Hi everyone! I'm doing my first AMA to get people thinking about the state of the web.
My day job for the past ~2 years has been web developer relations at Google. Prior to that I worked on web performance for ~4 years at YouTube. In my current role I'm a steward of web transparency datasets like the HTTP Archive and Chrome UX Report projects. Web transparency is all about cultivating a public body of knowledge about how the web is built and experienced. I also host a video series called the State of the Web where I interview members of the community about web trends and technologies. My job takes me all around the world to meet with developers at conferences, share transparency data, and hear their stories about building on the web.
The big project I've been working on this year is the Web Almanac, the first annual edition of HTTP Archive's report on the state of the web, which launched at Chrome Dev Summit last week. I led the project and coordinated with 80+ community contributors to build everything from scratch (planning/writing content, researching stats, developing the website, etc). The end result is a massive resource that sheds a light on how the web is doing at the scale of millions of websites.
Here are some of the interesting insights from each chapter:
- jQuery is found on 85% of web pages
- the largest known z-index is 780 digits (!important)
- there are only 11 types of HTML elements that are found on 90+% of web pages
- the median web page is two-thirds images
- 94% of web pages contain at least one third party
- Google Fonts makes up 75% of all pages' web fonts
- 13% of websites deliver consistently fast performance
- Content Security Policy is used on 5% of web pages
- 78% of mobile pages have color contrast issues
- the median desktop web page contains 346 words
- 0.4% of pages register a service worker
- one third of mobile web pages disable zooming
- 10% of pages use an ecommerce platform
- 40% of pages use a CMS
- 56% of HTML resources are uncompressed
- 72% of HTTP responses include a cache control header
- 20% of web pages use a CDN for their HTML
- the median desktop page weighs 1,934 KB
- 29% of web pages are using
dns-prefetch
- 54% of HTTP responses are served over HTTP/2
If you find any of this interesting, I'd love to hear your questions about web transparency, the state of the web, the Almanac project, or anything. AMA!
Top comments (14)
Are there any plans to add a cookie section? This would be interesting in terms of the upcoming IETF same site proposal, also this section could cover the (nonsensical) cookie banners or stats how many (and what type of) cookies the average page uses. I would be fun to know how many sites do require cookie consent, but do set cookies even before that consent is granted :)
Also are there plans to add more instances especially in terms of geographically distributed in regards of all performance sections?
Out of interest: How many parallel instances do you run now and how long does it take the complete scan process to finish for all pages in the index?
Great questions!
We're still very early in our 2020 planning but a Cookies chapter would make a lot of sense. You're right that there's a lot of interesting data to explore in that space. Detecting cookie banners is an interesting challenge as that depends on an understanding of what the page is trying to convey visually, as opposed to measuring quantitative things.

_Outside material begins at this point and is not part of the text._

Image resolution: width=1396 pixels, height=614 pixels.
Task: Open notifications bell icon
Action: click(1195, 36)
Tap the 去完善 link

If you're referring to geographic distribution in the Performance chapter, that data is sourced entirely from the Chrome UX Report, which is collected from real-world user experiences. Otherwise instance location won't have much of an effect on the results. Although it is true that some websites redirect to localized versions depending on ip-geo, but it's a tradeoff.

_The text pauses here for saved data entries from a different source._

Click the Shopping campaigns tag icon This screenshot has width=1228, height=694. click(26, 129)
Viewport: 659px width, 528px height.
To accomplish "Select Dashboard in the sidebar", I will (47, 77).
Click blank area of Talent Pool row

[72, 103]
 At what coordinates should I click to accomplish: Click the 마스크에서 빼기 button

We're running ~hundreds of WebPageTest instances and scale that up depending on the number of input websites so that we can complete in under 30 days, as the tests are monthly.

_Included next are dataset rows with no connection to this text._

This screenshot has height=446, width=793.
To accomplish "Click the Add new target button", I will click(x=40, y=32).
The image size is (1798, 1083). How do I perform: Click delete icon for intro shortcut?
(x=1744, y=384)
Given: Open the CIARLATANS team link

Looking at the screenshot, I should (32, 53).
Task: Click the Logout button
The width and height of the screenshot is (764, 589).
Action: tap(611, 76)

Thanks for your questions!
Thanks for your answers Rick and yes, I was referring to geographically distributed instances of the scan processes, not only because of different language/country specific redirects, but mostly due to measuring load performance.
For more context, the HTTP Archive dataset is useful for understanding how websites are built. In that regard, where the client machine is located won't have much of an effect, notwithstanding the redirect exception we discussed. The Chrome UX Report dataset is useful for understanding how websites are experienced. So for experiential metrics like loading performance, the geographic location of the HTTP Archive's test agents won't be relevant because they're accounted for in the other dataset.
Hmmm, not sure I fully understand. Afaik you also use instances running on Google Cloud, requests from these will surely see a way more speedy response for pages (and/or resources/assets) also hosted on the same Google network/cloud so therefore the instance location compared to sites running on complete different networks/continents? Surely this only would be milliseconds for the TTFB stats, but taking external/CDN request and other assets into account these differences might be relevant (even though certainly not the main subject/purpose of the Almanac though).
It's the difference between lab and field data. All loading performance metrics (TTFB, FCP, etc) discussed in the Almanac come from the Chrome UX Report in the field. So the physical location of the HTTP Archive lab instances is irrelevant.
Ah, gotcha! Thanks for the clarification
I am voraciously consuming anything and everything re third-party and first cookies, so please, anything that you can write would I believe be of interest to many, many,many (did I say many?) website developers/owners/marketers. Thanks. Let them know of your articles and yes, they will come.
I was told that jQuery stat a few days ago but they didn't have a reference to back it up! I thought it was a total garbage number! Now it makes so much sense.. It makes me ponder on web "death" and how much I appreciate volatile memory.. Thanks for the fun trivia on the state of the web! 🤗
This is just amazing piece of information.. Thank you for your work on this!!
Those are some incredibly interesting facts, for instance good ol' jQuery still being used on a whopping 85% of web pages ...
Do you have any information about how many users / visitors have javascript disabled?
Just curious about it 😅
We don't. The Chrome UX Report dataset is currently limited to performance metrics like paint/load/interactivity times.
Spotted a few issues affecting the data in the Fonts section, collected them here: discuss.httparchive.org/t/chapter-...